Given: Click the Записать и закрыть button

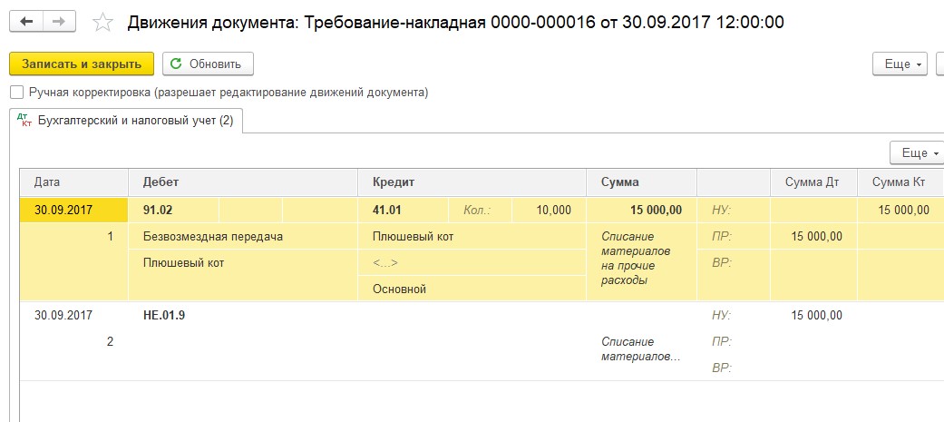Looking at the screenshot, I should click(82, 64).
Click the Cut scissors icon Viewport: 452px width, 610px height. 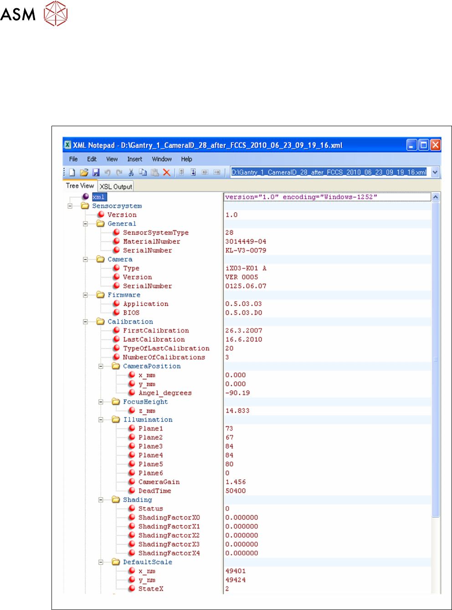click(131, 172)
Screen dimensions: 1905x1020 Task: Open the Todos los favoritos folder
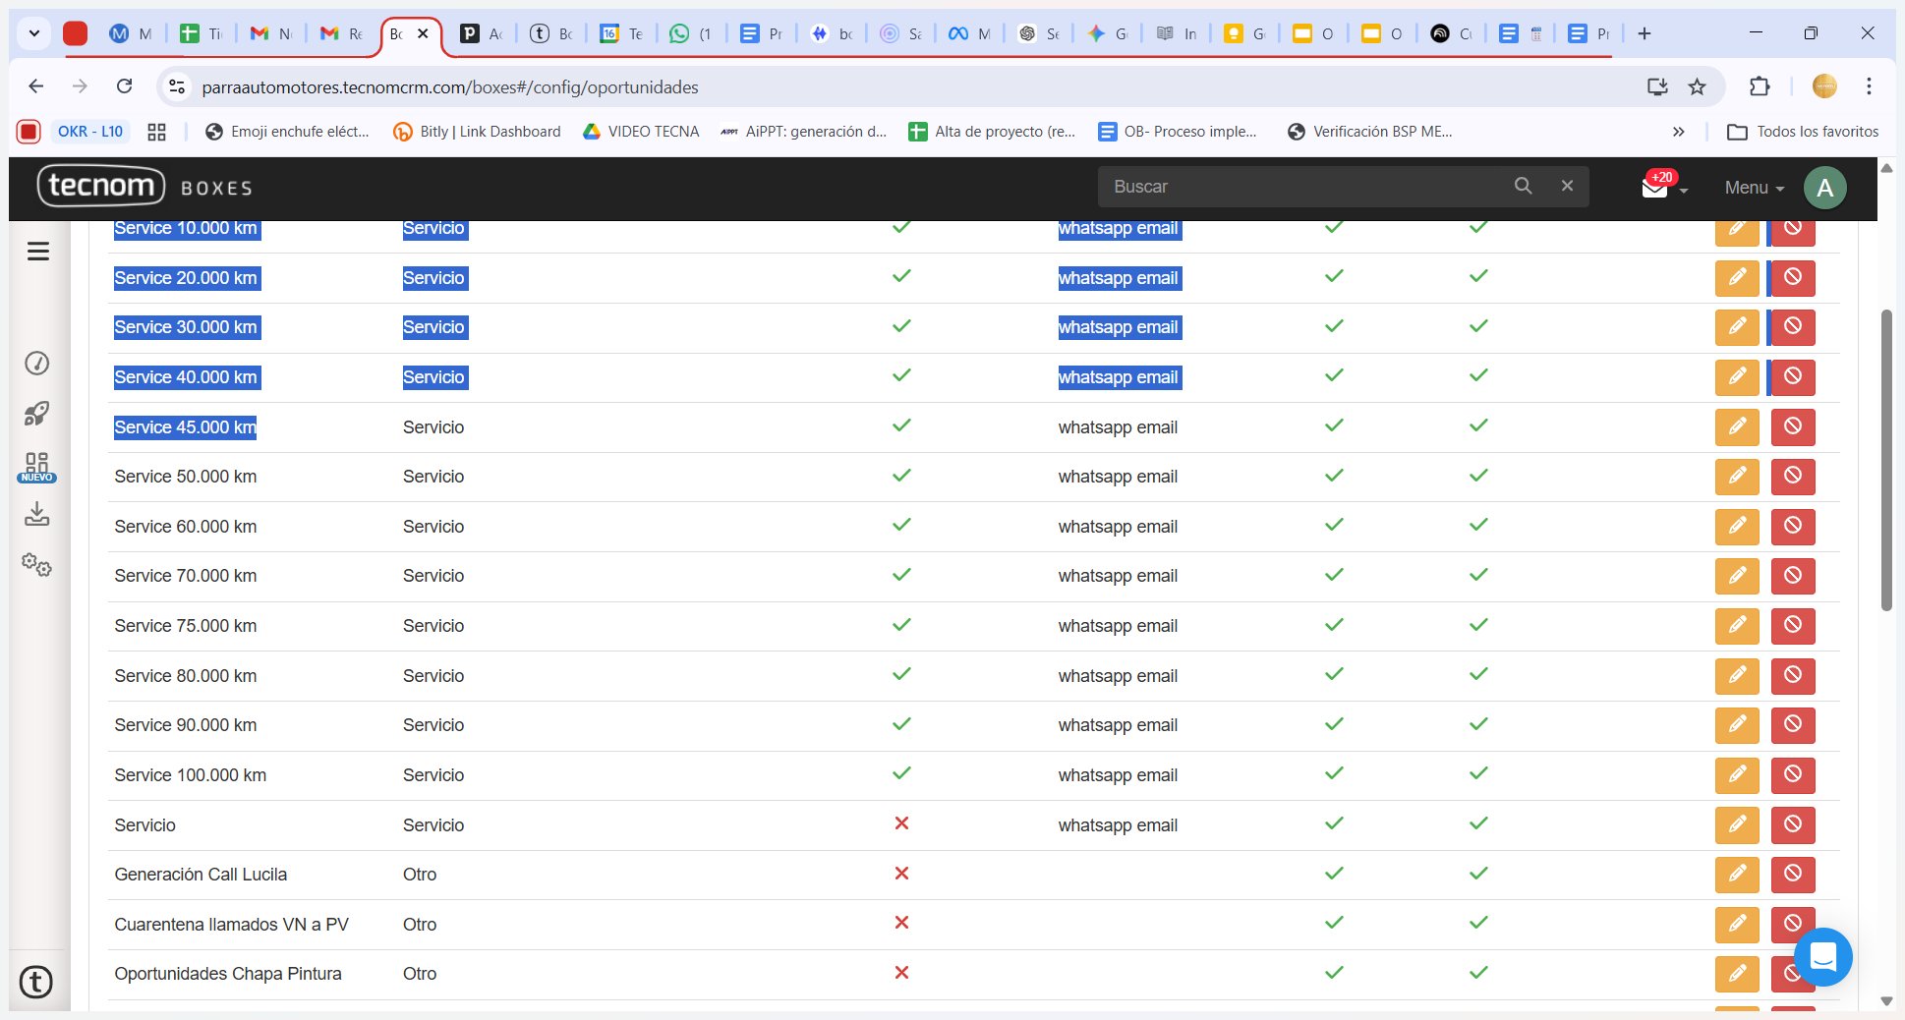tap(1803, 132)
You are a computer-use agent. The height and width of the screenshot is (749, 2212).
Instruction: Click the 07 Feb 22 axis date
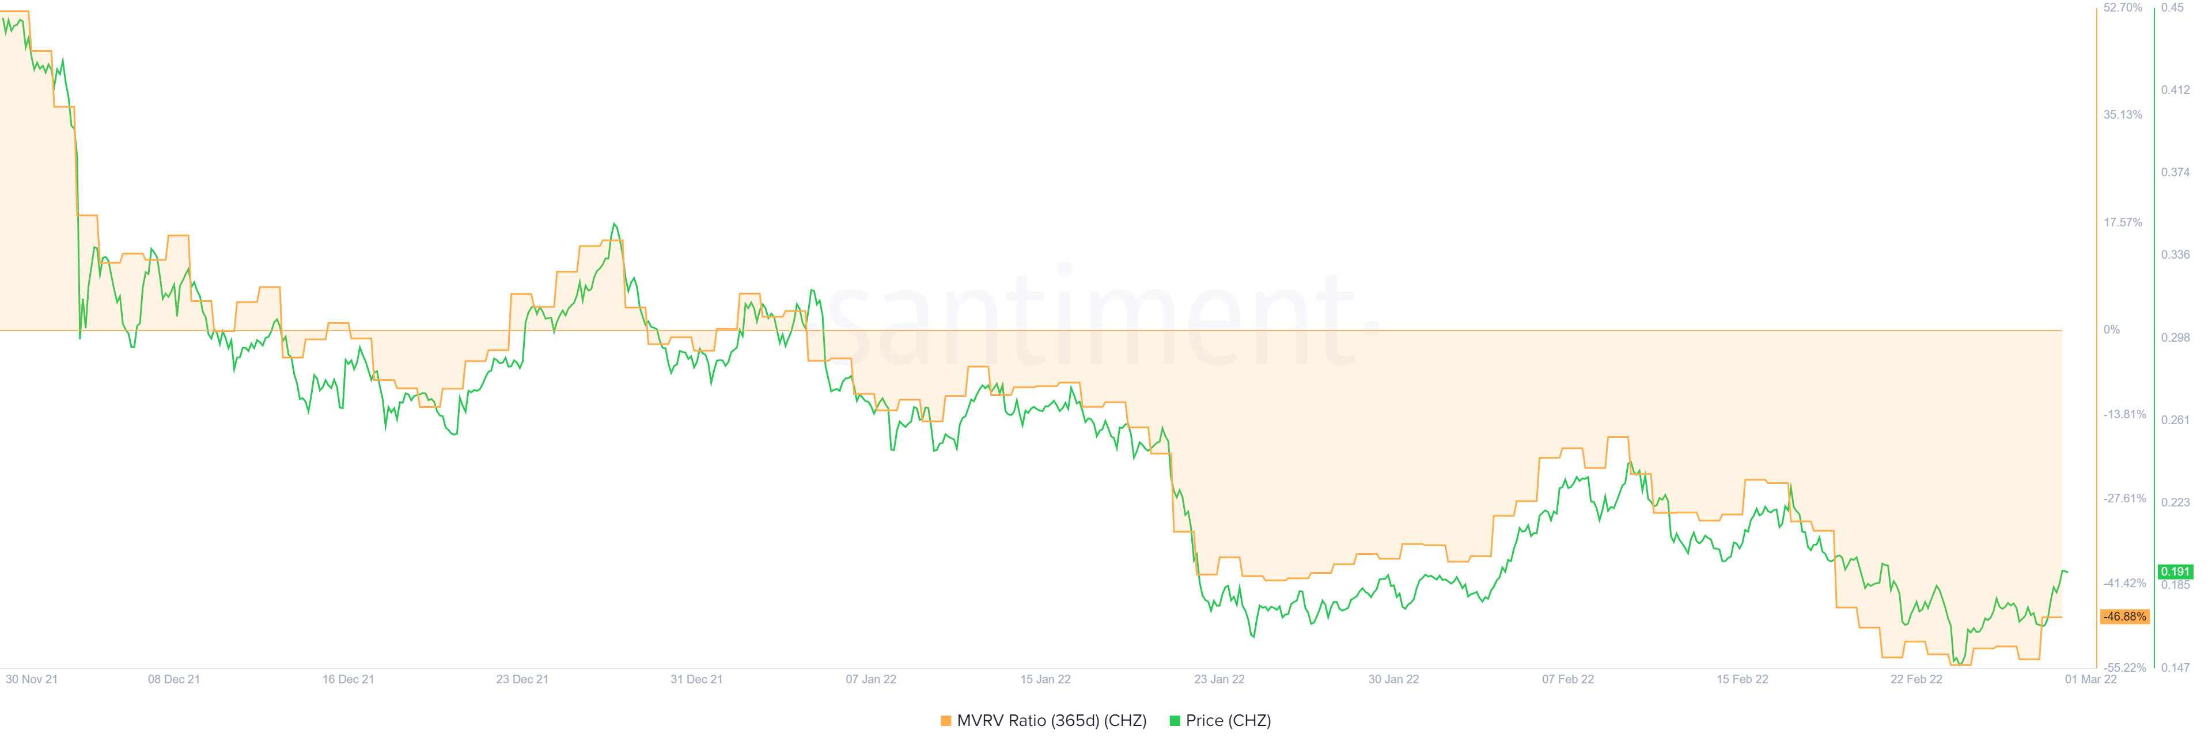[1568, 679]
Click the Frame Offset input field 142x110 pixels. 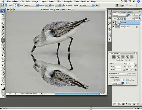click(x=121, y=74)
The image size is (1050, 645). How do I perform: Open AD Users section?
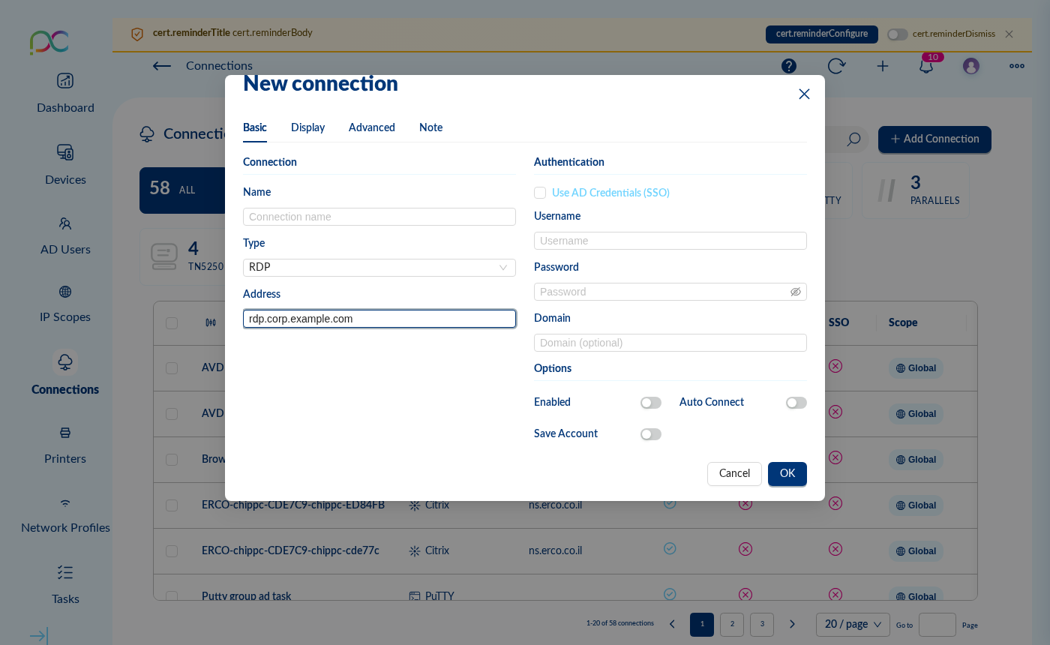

· · · ·

WHAT THE TASK REQUIRES: Extract every line of the data above that contains the string "Open", and reproduce each line in full.

RESULT OF THIS TASK:
Screen dimensions: 1905x1020 Task: Open the Todos los favoritos folder
The image size is (1050, 645). How do I perform: Open AD Users section?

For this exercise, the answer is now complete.